▶ _EXERCISE A_
From the records, reproduce word for word the lines starting at the one containing "The height and width of the screenshot is (637, 932)." and ending at the one containing "Instruction: Open the", and omit the pictures.

▶ _PROVIDED TEXT_
* * * * *
The sections below cover what is and is not working in this release of the SZTPD product.
Most everything listed as “not working” will be implemented before FCS.
This section describes what is working in SZTPD. All of the following has been tested1:
This section regards things that should work, but haven’t been tested yet.
IPv6: The default port binds to “127.0.0.1”, but this can be changed by setting the “SZTPD_DEFAULT_ADDR” environment variable. Other than this, there is no other IPv4-only code in the product as everything is handled by Python modules.
UTF-8: Python string types support both ASCII and unicode, like UTF-8. Presumably string handling is ambivalent, but this isn’t tested yet.
Windows: the software has been developed and tested exclusively in UNIX based systems. Python is very portable, and SZTPD has almost no interaction with the filesystem, so running on Windows might work, but this has not been tested.
The following features are sorted by the expected release they might show up in. Please let us know if there is something out of place or missing.
Increased max client message size to 32 MB (was 1MB).
RESTCONF entity-tag (ETag) Support. The HEAD and GET operations would return the “ETag” HTTP header field. The POST, PUT, and DELETE operations would inspect request headers for the “If-Match”, and “If-None-Match” fields. This enables concurrent clients to detect if changes are have been made since their using a HEAD or GET command. Support for Etag is a MUST in RFC 8040 only on the top-level datastore resource, and unspecified for inner-resources4
Implement the “ietf-restconf-monitoring” module per Section 9 of RFC 8040. This is needed to identify which capabilities (e.g., query params) and streams (e.g., the notifications) the SZTPD server supports.
* * * * *
▶ _DATA RECORDS_
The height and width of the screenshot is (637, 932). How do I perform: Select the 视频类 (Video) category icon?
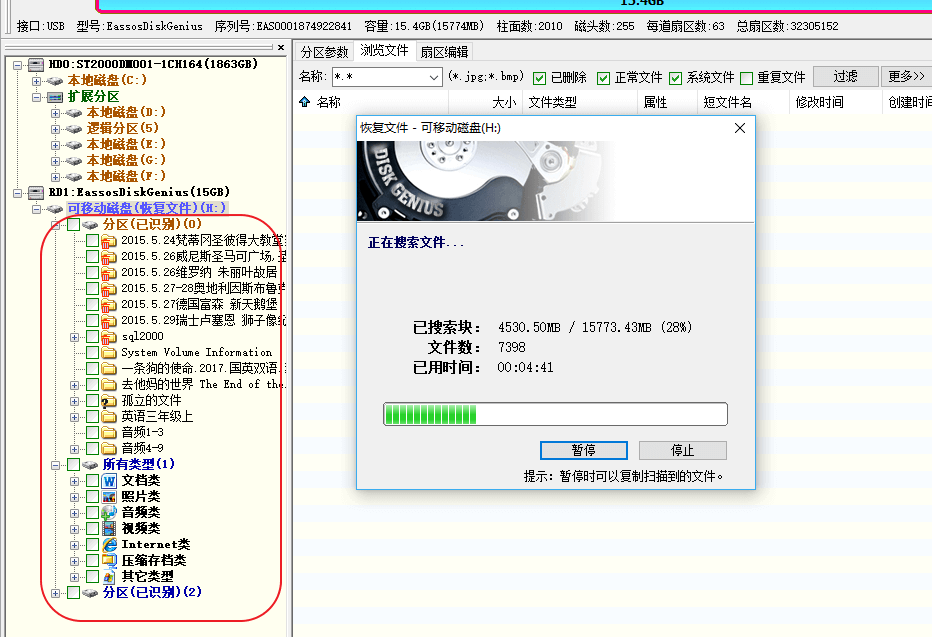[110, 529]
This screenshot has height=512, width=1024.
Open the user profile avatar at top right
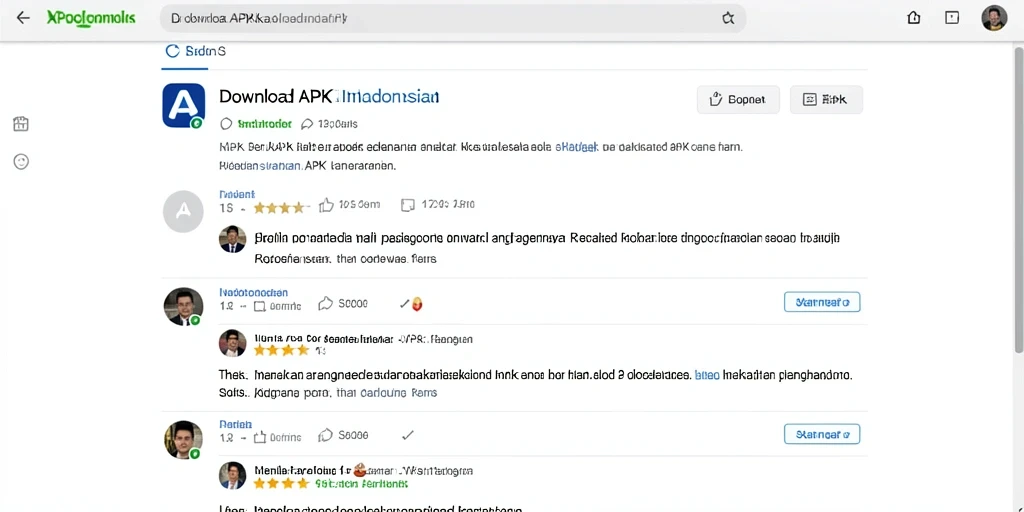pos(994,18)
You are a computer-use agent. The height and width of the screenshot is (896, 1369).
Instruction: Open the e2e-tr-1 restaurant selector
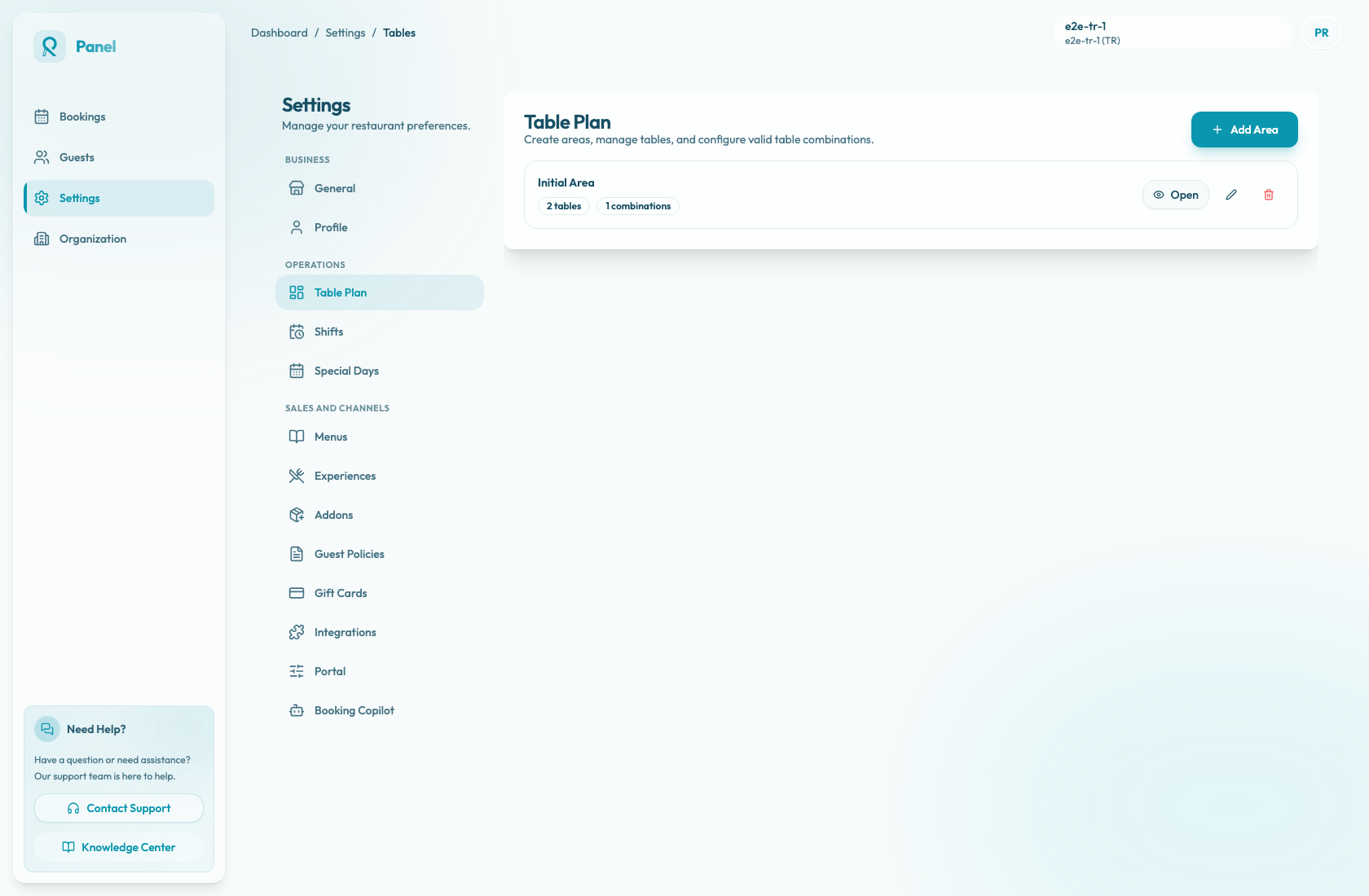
* * * * *
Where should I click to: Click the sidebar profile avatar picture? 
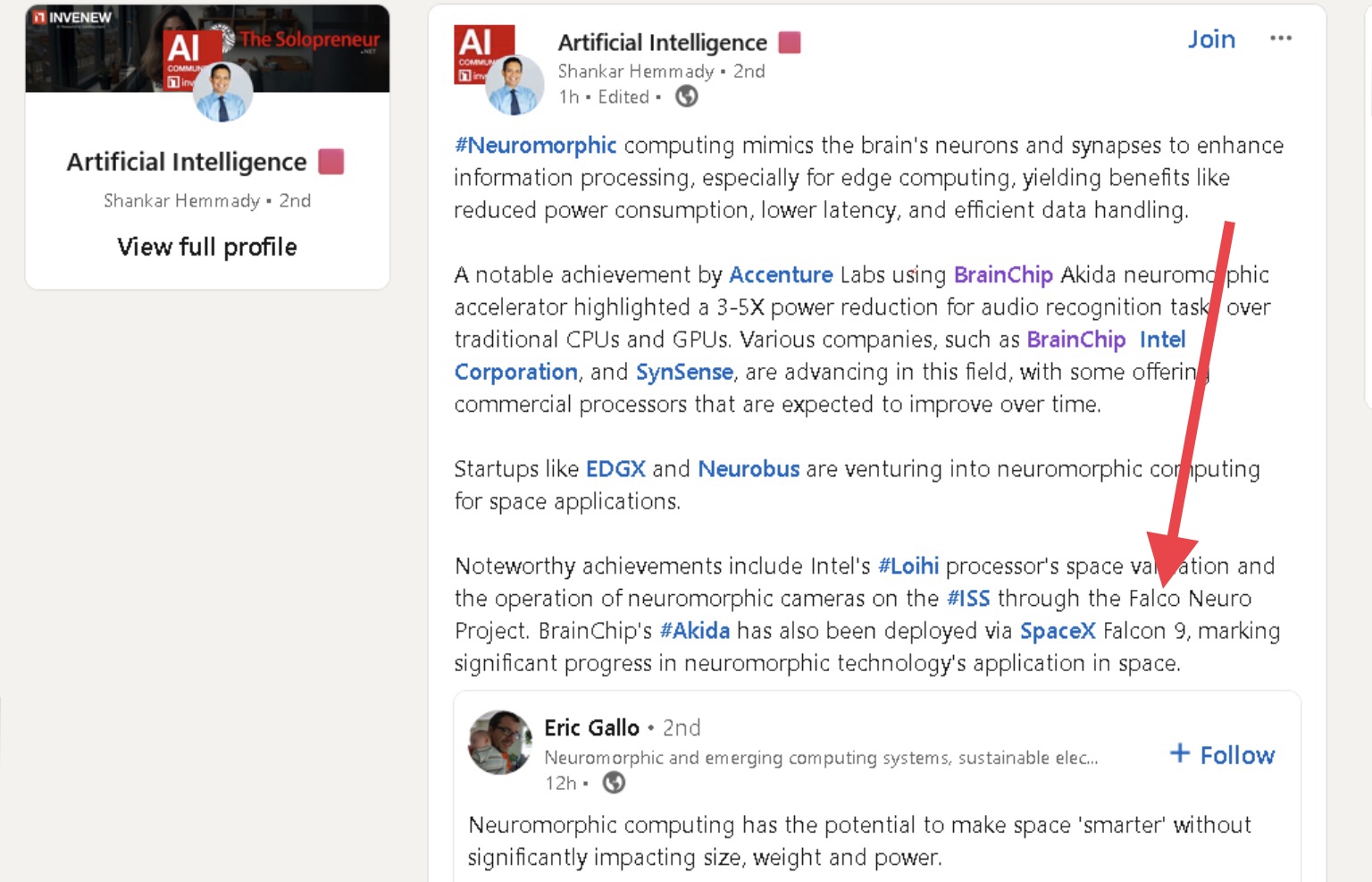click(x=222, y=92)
* * * * *
▶ _EXERCISE B_
Answer from the SZTPD release notes, marking each answer as its question is marked:
(i) Which environment variable changes the address the default port binds to?
(ii) To what size was the max client message size increased, and what was it before?
(iii) Which section of RFC 8040 is the "ietf-restconf-monitoring" module to be implemented per?

▶ _SOLUTION A_
The height and width of the screenshot is (637, 932). How do I perform: Select the 视频类 (Video) category icon?
[110, 529]
This screenshot has height=512, width=1024.
Open the user profile avatar at top right
pos(994,18)
You are a computer-use agent. The height and width of the screenshot is (896, 1369).
Instruction: Open the e2e-tr-1 restaurant selector

▶ _SOLUTION B_
(i) SZTPD_DEFAULT_ADDR
(ii) 32 MB, up from 1MB
(iii) Section 9